Tanggapan Santai Polisi Terkait Keluhan Ratna Sarumpaet Soal Sel Tahanan



Jakarta – Sempat mengungkapkan beberapa keluhan terkait ruang tahanan yang ia tempati, terdakwa kasus hoaks, Ratna Sarumpaet. Menurut Ratna, sel tahanan itu mempengaruhi kesehatannya.

Tanggapan Santai Polisi Terkait Keluhan Ratna Sarumpaet Soal Sel Tahanan

Ratna Sarumpaet

Ibunda Atiqah Hasiholan itu bahkan mengaku tidak ada ventilasi udara di ruangan tersebut.

“Ya kita coba ajukan lagi ya. Disana susah soalnya enggak ada ventilasi. Saya misalkan sakit dengkul, dengkul saya suka misplace (dislokasi) suka keluar dari sarangnya, kalau di tempat tidur biasa kaki saya bisa turun duluan.” tutur Ratna.

Menanggapi keluhan Ratna, pihak Polda Metro Jaya pun buka suara. Kabid Humas Polda Metro Jaya Kombes Argo Yuwono mengaku bahwa ruang tahanan Ratna sudah layak huni.

Menurut Argo, semua tahanan memang harus menerima kondisi lapas yang ada. Ia juga menekankan bahwa kondisi yang diterima Ratna merupakan konsekuensi dari perbuatannya sendiri.

“Kalau enggak suka jangan masuk penjara (jangan berbuat pidana),” ujar Argo di Mapolda Metro Jaya Jakarta.

Tak hanya itu, Argo juga merinci sel tahanan Ratna yang disebut berbeda dengan ruang yang lain. Ruang yang dihuni Ratna diisi oleh 5 orang, sedangkan sel lain bisa diisi hingga 14 orang tahanan.

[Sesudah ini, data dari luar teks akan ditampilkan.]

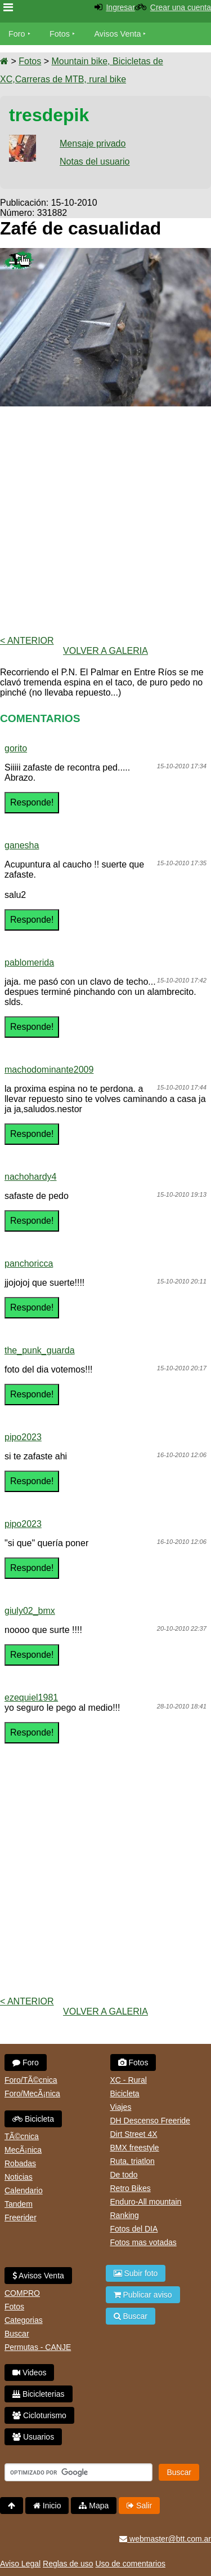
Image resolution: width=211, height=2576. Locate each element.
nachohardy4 (31, 1176)
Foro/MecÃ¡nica (32, 2093)
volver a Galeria (105, 651)
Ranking (124, 2215)
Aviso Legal (20, 2563)
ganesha (22, 845)
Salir (139, 2505)
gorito (16, 748)
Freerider (21, 2217)
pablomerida (29, 962)
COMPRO (22, 2293)
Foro (16, 33)
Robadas (20, 2163)
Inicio (47, 2505)
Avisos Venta (118, 33)
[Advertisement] (105, 521)
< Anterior (27, 640)
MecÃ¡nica (23, 2149)
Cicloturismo (39, 2415)
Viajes (121, 2107)
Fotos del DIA (134, 2228)
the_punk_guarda (40, 1350)
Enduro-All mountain (146, 2201)
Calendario (24, 2190)
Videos (29, 2372)
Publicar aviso (143, 2294)
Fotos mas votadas (143, 2242)
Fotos (60, 33)
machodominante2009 (49, 1069)
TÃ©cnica (22, 2136)
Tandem (19, 2203)
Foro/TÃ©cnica (31, 2079)
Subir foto (136, 2273)
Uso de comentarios (130, 2563)
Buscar (17, 2333)
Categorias (24, 2320)
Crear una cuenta (180, 7)
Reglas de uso (68, 2563)
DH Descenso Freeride (150, 2120)
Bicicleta (33, 2118)
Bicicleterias (38, 2393)
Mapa (94, 2505)
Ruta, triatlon (132, 2161)
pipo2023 (23, 1437)
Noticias (19, 2176)
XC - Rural (128, 2079)
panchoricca (29, 1263)
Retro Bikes (130, 2188)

Menurut Argo, hal tersebut dilakukan kepolisian supaya Ratna merasa nyaman.

“Ruang sel Ratna sudah layak ya. Biar nyaman, biar betah,” jelas Argo.

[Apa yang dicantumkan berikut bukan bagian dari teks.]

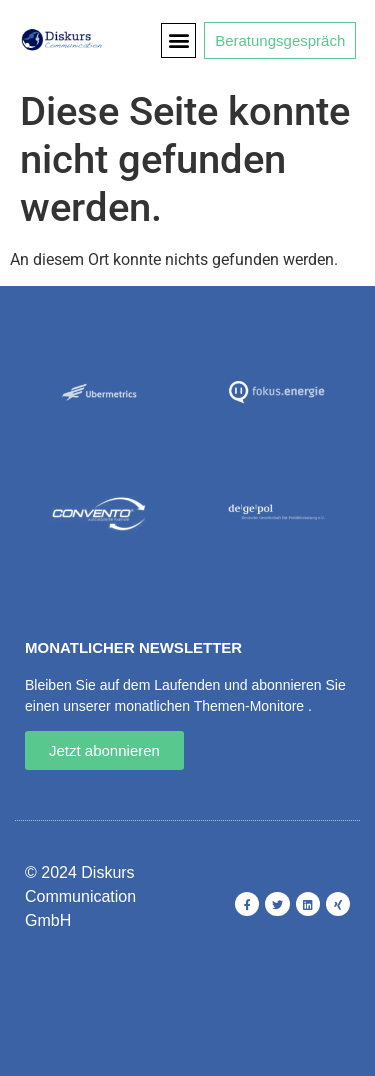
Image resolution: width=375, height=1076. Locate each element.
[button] (178, 40)
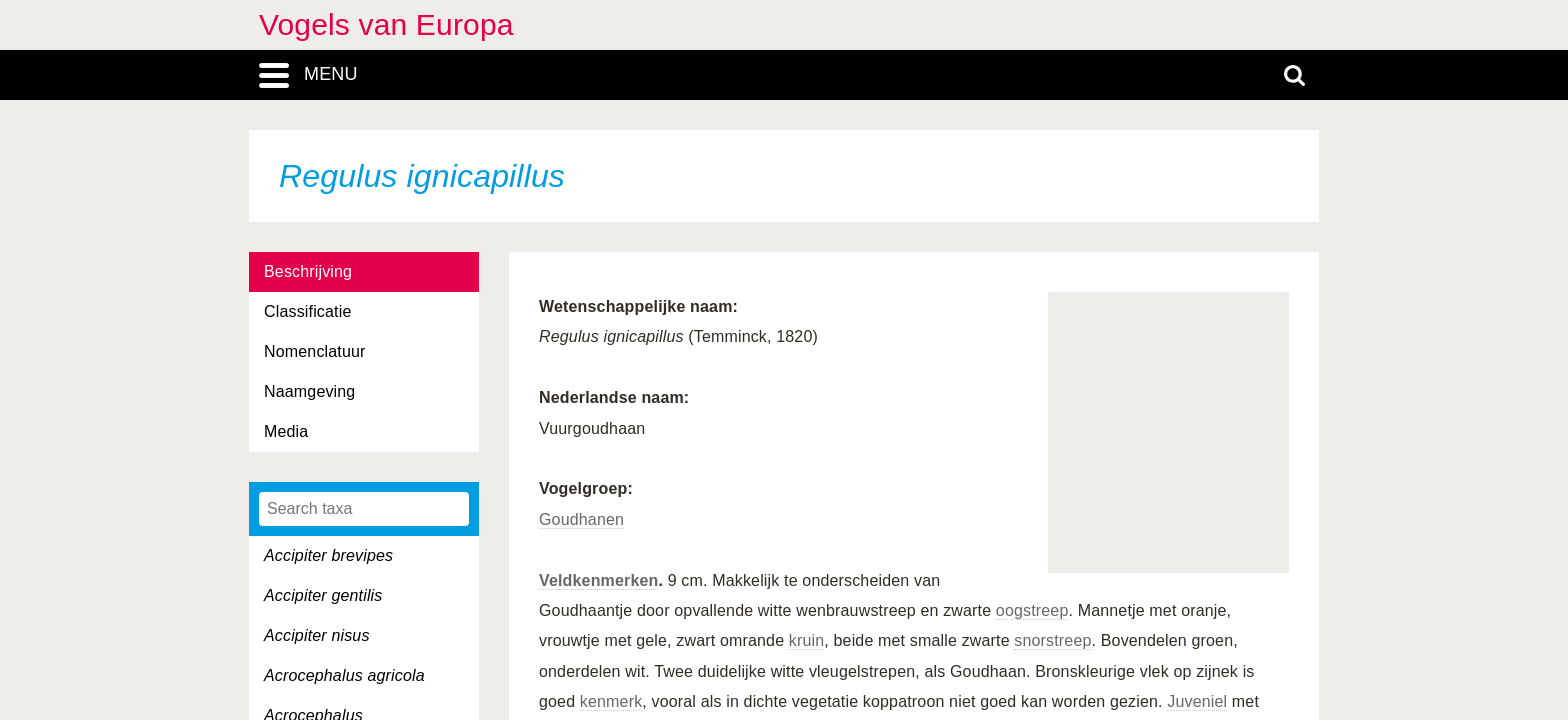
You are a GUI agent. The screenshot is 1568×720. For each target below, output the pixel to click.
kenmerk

Terkait dengan tidak adanya ventilasi dalam sel tahanan Ratna, Argo pun memberikan penjelasan. Menurut Argo, ketiadaan ventilasi di sel sudah sesuai dengan prosedur atau ketentuan ruang tahanan.

“Enggak ada ventilasi. Karena nanti kalau dimasukin lilin sama orang lain gimana?” jelas Argo.

Argo pun lantas membantah soal ketiadaan kasur di sel tahanan Ratna. Argo mengaku bahwa pihaknya telah menyiapkan kasur untuk aktivis tersebut. Sejumlah fasilitas lain bahkan telah disediakan, seperti lampu terang dan kipas angin.

“Bukan kasur di lantai, tidak. Kita ada kayu tinggi dikasih karpet, lalu kasur.” ungkap Argo.